▸ EXERCISE
An exact reproduction of all entries is required.

▸ EXERCISE MATERIAL
────────────────────────────────────────
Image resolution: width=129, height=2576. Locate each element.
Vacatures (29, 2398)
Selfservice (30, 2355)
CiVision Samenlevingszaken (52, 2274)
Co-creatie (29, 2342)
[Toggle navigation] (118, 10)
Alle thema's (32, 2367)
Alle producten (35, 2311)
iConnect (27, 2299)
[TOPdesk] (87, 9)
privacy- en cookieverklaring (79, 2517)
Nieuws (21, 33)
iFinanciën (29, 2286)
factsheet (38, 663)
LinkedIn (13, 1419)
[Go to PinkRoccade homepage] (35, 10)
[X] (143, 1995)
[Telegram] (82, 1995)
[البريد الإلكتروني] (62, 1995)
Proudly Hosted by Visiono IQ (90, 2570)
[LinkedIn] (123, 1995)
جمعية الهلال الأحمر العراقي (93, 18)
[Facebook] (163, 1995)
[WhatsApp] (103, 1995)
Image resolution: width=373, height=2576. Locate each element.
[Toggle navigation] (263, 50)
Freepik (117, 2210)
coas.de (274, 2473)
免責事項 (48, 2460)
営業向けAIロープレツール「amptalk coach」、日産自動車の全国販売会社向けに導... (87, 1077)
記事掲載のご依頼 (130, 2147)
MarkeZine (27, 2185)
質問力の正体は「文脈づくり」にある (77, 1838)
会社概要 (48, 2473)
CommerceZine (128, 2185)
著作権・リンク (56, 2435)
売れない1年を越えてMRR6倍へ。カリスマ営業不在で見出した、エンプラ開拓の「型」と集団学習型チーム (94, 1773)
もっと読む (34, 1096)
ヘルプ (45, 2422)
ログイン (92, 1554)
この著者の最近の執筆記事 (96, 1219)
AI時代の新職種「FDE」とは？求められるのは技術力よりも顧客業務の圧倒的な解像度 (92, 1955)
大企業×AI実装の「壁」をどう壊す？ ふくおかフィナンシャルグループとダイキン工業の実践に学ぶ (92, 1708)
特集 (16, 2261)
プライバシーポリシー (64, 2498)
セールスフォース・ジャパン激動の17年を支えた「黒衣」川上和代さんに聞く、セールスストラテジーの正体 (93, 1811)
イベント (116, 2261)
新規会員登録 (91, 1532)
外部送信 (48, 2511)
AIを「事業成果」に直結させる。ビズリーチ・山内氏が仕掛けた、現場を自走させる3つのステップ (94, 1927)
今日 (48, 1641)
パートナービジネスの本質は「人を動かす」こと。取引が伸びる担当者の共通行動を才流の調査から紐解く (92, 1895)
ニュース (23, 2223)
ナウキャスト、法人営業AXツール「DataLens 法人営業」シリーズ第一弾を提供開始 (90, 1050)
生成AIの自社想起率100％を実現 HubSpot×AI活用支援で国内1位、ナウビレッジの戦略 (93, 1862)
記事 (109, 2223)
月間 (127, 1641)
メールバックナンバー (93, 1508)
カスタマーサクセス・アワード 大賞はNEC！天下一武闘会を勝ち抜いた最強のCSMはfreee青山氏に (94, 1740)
────────────────────────────────────────
▸ EXERCISE SOLUTION
Image resolution: width=129, height=2576. Locate each element.
Vacatures (29, 2398)
Selfservice (30, 2355)
CiVision Samenlevingszaken (52, 2274)
Co-creatie (29, 2342)
[Toggle navigation] (118, 10)
Alle thema's (32, 2367)
Alle producten (35, 2311)
iConnect (27, 2299)
[TOPdesk] (87, 9)
privacy- en cookieverklaring (79, 2517)
Nieuws (21, 33)
iFinanciën (29, 2286)
factsheet (38, 663)
LinkedIn (13, 1419)
[Go to PinkRoccade homepage] (35, 10)
[X] (143, 1995)
[Telegram] (82, 1995)
[البريد الإلكتروني] (62, 1995)
Proudly Hosted by Visiono IQ (90, 2570)
[LinkedIn] (123, 1995)
جمعية الهلال الأحمر العراقي (93, 18)
[Facebook] (163, 1995)
[WhatsApp] (103, 1995)
Image resolution: width=373, height=2576. Locate each element.
[Toggle navigation] (263, 50)
Freepik (117, 2210)
coas.de (274, 2473)
免責事項 (48, 2460)
営業向けAIロープレツール「amptalk coach」、日産自動車の全国販売会社向けに導... (87, 1077)
記事掲載のご依頼 (130, 2147)
MarkeZine (27, 2185)
質問力の正体は「文脈づくり」にある (77, 1838)
会社概要 (48, 2473)
CommerceZine (128, 2185)
著作権・リンク (56, 2435)
売れない1年を越えてMRR6倍へ。カリスマ営業不在で見出した、エンプラ開拓の「型」と集団学習型チーム (94, 1773)
もっと読む (34, 1096)
ヘルプ (45, 2422)
ログイン (92, 1554)
この著者の最近の執筆記事 (96, 1219)
AI時代の新職種「FDE」とは？求められるのは技術力よりも顧客業務の圧倒的な解像度 (92, 1955)
大企業×AI実装の「壁」をどう壊す？ ふくおかフィナンシャルグループとダイキン工業の実践に学ぶ (92, 1708)
特集 (16, 2261)
プライバシーポリシー (64, 2498)
セールスフォース・ジャパン激動の17年を支えた「黒衣」川上和代さんに聞く、セールスストラテジーの正体 (93, 1811)
イベント (116, 2261)
新規会員登録 (91, 1532)
外部送信 (48, 2511)
AIを「事業成果」に直結させる。ビズリーチ・山内氏が仕掛けた、現場を自走させる3つのステップ (94, 1927)
今日 (48, 1641)
パートナービジネスの本質は「人を動かす」こと。取引が伸びる担当者の共通行動を才流の調査から紐解く (92, 1895)
ニュース (23, 2223)
ナウキャスト、法人営業AXツール「DataLens 法人営業」シリーズ第一弾を提供開始 (90, 1050)
生成AIの自社想起率100％を実現 HubSpot×AI活用支援で国内1位、ナウビレッジの戦略 (93, 1862)
記事 (109, 2223)
月間 (127, 1641)
メールバックナンバー (93, 1508)
カスタマーサクセス・アワード 大賞はNEC！天下一武闘会を勝ち抜いた最強のCSMはfreee青山氏に (94, 1740)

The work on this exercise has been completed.